Ein neues Portal erschien, diesmal feurig Rot mit schwarzen Wirbeln, und die Helligkeit sank noch weiter. Mo spürte, wie Liam nach seiner Hand tastete und umfasste die schwitzigen, kleinen Finger mit ruhigem Griff. Liam fürchtete sich, aber trotzdem hatte er beschlossen, mitzukommen.
Mit der anderen Hand griff Mo nach Kassies Arm. Es war so dunkel, dass er die Gesichter seiner Freunde kaum noch erkennen konnte, doch ihre verschränkten Finger gaben ihm neue Kraft.
Ifrit ging zuerst durch das Tor. Ihr folgte Elaine, Sam und Elizabeth dagegen flankierten das rauschende Portal und warteten.
Mo, Kassie, Liam und der Rest ihrer kleinen Gruppe trat in einer geschlossenen Reihe vor. Das Portal war nur so breit wie eine Person, aber sie ließen einander nicht los, als sie im Gänsemarsch den grauen Raum verließen.
Mo spürte, dass Kassie vor ihm zusammenzuckte, als sie das Portal durchschritt. Wenig später schlug ihm eine unerträgliche Hitze ins Gesicht, die ihm fast den Atem nahm. Er drückte Liams Hand, um den Kleineren vorzuwarnen.

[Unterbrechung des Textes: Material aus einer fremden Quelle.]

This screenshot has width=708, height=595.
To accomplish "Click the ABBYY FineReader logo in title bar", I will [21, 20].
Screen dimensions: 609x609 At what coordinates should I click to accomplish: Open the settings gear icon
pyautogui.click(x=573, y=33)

Mühsam gegen die Hitze blinzelnd, erkannte er eine rote, leere Höhle mit einem Boden aus rotem Sand und gewaltigen Stalaktiten, die von der Decke hingen, durchweht von einem heulenden Wind, der den Sand in die Luft trieb und zu seltsamen Formen wandelte.

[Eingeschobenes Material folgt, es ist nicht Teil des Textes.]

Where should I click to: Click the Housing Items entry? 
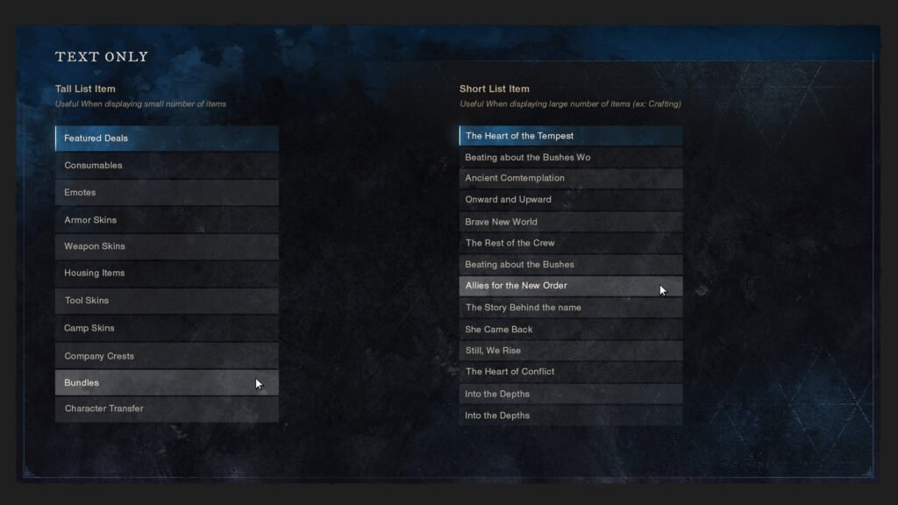click(167, 274)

Max und dann Elizabeth und Sam kamen aus dem Portal, ehe das Tor in sich zusammen fiel.
„Meine Güte!“, stöhnte Sam.
Milo hustete gegen die trockene Luft an.
„Willkommen in der Hölle“, meinte Ifrit ohne jede Freude im Gesicht.
„Das hätte ich auch erkannt.“ Elizabeth band sich ein Tuch über den Mund. „Was für eine Klischee-Hölle!“
„Wir müssen durch das Feuerland, um zur Rauchhalle zu gelangen“, sagte Ifrit. „Die Halle liegt an der Grenze zwischen klassischer christliche und römisch-griechischer Unterwelt.“
„Na schön.“ Elaine seufzte. „Bringen wir es besser schnell hinter uns.“
Dem konnte Mo nur insgeheim zustimmen. Schon jetzt war seine Kleidung schweißnass, er fühlte sich wie in einem Backofen. Die Luft war so heiß und schwer, dass man sie vermutlich schneiden konnte, und jeder einzelne Schritt war eine übermenschliche Anstrengung.
Sie hatten die Hände der anderen losgelassen, weil es für Körperkontakt schlicht zu warm war. Langsam und vornübergebeugt machten sie sich auf den Weg.
„Du hättest uns gerne woanders raussetzen können“, warf Elizabeth Ifrit vor.
„Es ging nicht näher an Asmodai“, gab die Halbdämonin zurück. „Kulturenübergreifende Portale waren noch nie meine Stärke.“
„Wir sind in der richtigen Hölle, nicht wahr?“, wandte nun Elaine ein. „Ich kann es spüren – das hier ist kein Teil der Tour mehr.“
„In der Tat“, Ifrit nickte. „Es war ja auch nicht geplant, dass jemand von den Wölfen gefressen wird.“
Mo schauderte unwillkürlich, trotz der Hitze. Die echte Hölle? Etwa ein Ort, der größer und älter war als die Hell-Hopping-Tour, die wirkliche Hölle?!
Worauf hatte er sich bei dieser Reise nur eingelassen? Mit einem Mal verstand er, warum das Team Game of Life so schnell dabei gewesen war, den leichten Ausweg zu wählen.